Il campanile giallo tenue della chiesa parrocchiale, i portali di pietra scolpiti dalle maestranze locali, accoglienti bar dove conversare con gli amici, strade e piazze che diventano la prosecuzione della vita di casa. Passeggiare tra le vie di Cersosimo significa fare un viaggio nel passato, immergersi in una quotidianità lontana dalla vita frenetica, dove il contatto con la natura è ancora saldo. Cersosimo emana un fascino discreto, quello di una terra umile ma allo stesso tempo ricca, dove è facile lasciarsi coccolare dagli sguardi curiosi ma accoglienti di chi vi abita e ne custodisce le tradizioni.

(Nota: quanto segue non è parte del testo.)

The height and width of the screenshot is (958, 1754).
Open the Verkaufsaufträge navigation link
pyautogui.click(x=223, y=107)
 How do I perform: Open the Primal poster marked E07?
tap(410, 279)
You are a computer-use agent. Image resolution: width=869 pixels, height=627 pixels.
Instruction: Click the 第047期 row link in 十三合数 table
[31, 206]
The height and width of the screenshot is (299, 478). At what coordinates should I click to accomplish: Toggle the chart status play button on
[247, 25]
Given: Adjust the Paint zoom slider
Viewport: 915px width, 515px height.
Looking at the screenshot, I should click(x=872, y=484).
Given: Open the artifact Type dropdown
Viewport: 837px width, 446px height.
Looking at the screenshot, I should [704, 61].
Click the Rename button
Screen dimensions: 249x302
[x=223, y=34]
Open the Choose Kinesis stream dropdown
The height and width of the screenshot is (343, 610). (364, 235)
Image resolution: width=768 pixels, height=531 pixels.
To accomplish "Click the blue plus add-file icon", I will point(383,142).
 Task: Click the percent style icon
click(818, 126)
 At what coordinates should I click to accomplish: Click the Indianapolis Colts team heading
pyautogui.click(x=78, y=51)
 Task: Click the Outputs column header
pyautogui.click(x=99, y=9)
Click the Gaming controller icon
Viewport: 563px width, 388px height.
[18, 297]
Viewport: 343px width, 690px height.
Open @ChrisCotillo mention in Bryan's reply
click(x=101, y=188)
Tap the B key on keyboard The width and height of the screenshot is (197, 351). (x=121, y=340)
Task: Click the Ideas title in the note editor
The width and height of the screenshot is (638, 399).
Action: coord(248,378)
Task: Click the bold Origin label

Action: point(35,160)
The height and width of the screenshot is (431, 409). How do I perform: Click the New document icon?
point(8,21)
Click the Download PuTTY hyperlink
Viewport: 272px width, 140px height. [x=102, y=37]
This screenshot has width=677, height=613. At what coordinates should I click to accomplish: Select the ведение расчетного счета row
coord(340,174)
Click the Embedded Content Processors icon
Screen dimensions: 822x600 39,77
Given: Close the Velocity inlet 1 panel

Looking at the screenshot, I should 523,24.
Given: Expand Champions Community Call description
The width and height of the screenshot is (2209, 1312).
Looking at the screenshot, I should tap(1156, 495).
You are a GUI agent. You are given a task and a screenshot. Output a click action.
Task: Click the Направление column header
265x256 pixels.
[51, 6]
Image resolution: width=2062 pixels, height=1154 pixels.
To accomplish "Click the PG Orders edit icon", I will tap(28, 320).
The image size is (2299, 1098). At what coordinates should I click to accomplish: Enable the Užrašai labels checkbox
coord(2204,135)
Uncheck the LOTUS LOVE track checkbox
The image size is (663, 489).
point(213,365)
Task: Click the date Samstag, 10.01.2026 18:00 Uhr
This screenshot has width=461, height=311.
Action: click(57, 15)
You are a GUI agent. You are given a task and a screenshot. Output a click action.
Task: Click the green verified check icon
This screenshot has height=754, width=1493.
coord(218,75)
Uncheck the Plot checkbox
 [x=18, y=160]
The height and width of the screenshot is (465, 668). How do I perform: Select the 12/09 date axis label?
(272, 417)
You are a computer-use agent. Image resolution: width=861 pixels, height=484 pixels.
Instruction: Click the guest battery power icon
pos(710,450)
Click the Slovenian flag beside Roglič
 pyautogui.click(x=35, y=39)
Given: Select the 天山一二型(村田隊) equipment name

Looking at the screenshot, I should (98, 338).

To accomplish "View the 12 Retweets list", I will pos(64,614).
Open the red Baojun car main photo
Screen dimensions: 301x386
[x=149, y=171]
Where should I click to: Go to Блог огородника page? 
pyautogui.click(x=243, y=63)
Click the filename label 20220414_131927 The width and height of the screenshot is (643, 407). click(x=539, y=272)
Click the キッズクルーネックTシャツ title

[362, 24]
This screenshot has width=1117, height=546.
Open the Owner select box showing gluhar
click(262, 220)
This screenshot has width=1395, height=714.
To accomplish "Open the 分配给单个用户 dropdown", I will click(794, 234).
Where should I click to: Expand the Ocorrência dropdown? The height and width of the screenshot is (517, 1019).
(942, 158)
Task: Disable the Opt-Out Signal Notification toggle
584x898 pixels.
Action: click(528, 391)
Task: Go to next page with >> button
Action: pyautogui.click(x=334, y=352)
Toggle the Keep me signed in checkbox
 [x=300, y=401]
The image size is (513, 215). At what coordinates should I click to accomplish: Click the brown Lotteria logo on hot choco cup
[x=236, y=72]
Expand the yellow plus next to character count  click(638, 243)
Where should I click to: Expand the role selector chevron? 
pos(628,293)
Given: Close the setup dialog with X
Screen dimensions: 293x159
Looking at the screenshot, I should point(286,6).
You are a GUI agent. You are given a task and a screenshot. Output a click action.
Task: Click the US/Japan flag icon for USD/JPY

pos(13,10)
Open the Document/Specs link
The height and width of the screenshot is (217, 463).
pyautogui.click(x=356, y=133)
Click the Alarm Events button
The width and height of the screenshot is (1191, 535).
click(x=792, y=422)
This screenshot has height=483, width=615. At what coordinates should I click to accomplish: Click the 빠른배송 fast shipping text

Un borgo dove il tempo continua a essere scandito dall’alternarsi delle stagioni e delle feste religiose, delle quali la più sentita è quella in onore della Madonna di Costantinopoli, che si celebra il 16 maggio. È allora che la statua lignea della Vergine, un’effigie risalente alla seconda metà del Cinquecento, viene portata a spalla per le vie del borgo, accompagnata dalla devozione degli abitanti.
Il Parco Nazionale del Pollino è un’area verde incontaminata a cavallo tra la Basilicata e la Calabria, un enorme polmone verde di 192mila ettari, dal 2015 patrimonio naturale dell’Unesco. Questo è il regno dei pini loricati, alberi maestosi e contorti che conferiscono al paesaggio un aspetto fiabesco da romanzo fantasy. Il loro nome deriva dalla corteccia spessissima che ricopre il tronco e ricorda l’armatura dei soldati romani, la lorica. Quando muoiono, perdono lentamente il loro scudo difensivo e, scolorando verso il bianco, restano in piedi per anni, come dei monumenti della natura dalle forme inquietanti, scolpite dalle intemperie. Questi fossili viventi sono visibili soprattutto sulla cima della Serra di Crispo, denominata il ‘Giardino degli Dei’, vero giardino naturale punteggiato di esemplari quasi millenari, superstiti di una specie che era diffusissima in un passato remoto e che oggi sopravvivono sono nel Parco del Pollino e in alcune aree dei Balcani.
Il Pollino è una palestra a cielo aperto, un’area protetta - la più estesa d’Italia - dove gole selvagge e pianori erbosi si alternano a vallate ammantate di fitti boschi di faggi, abeti argentati e castagni. Gli amanti delle attività outdoor possono scegliere tra escursioni a piedi o in mountain bike, rafting e kayak lungo il fiume Lao, arrampicate sulle vette più selvagge, alcune superiori ai 2mila metri, e passeggiate a cavallo. Di grande interesse escursionistico sono ad esempio i boschi a ridosso del borgo di San Costantino Albanese, da cui si può raggiungere il suggestivo punto panoramico Tumbarino e qui ammirare la valle Rubbio con la sua spettacolare distesa di querce, agrifogli, cerri e roverelle. Percorrendo sentieri altrettanto affascinanti si può arrivare alla Sorgente Catusa, a quota 1.300 metri, circondata da enormi massi ricoperti di muschio e faggi secolari. Dalla località Acquafredda, sempre nel territorio di San Costantino, si può partire alla volta della Timpa di Pietrasasso, uno sperone di roccia di origine lavica, dalla curiosa forma a punta.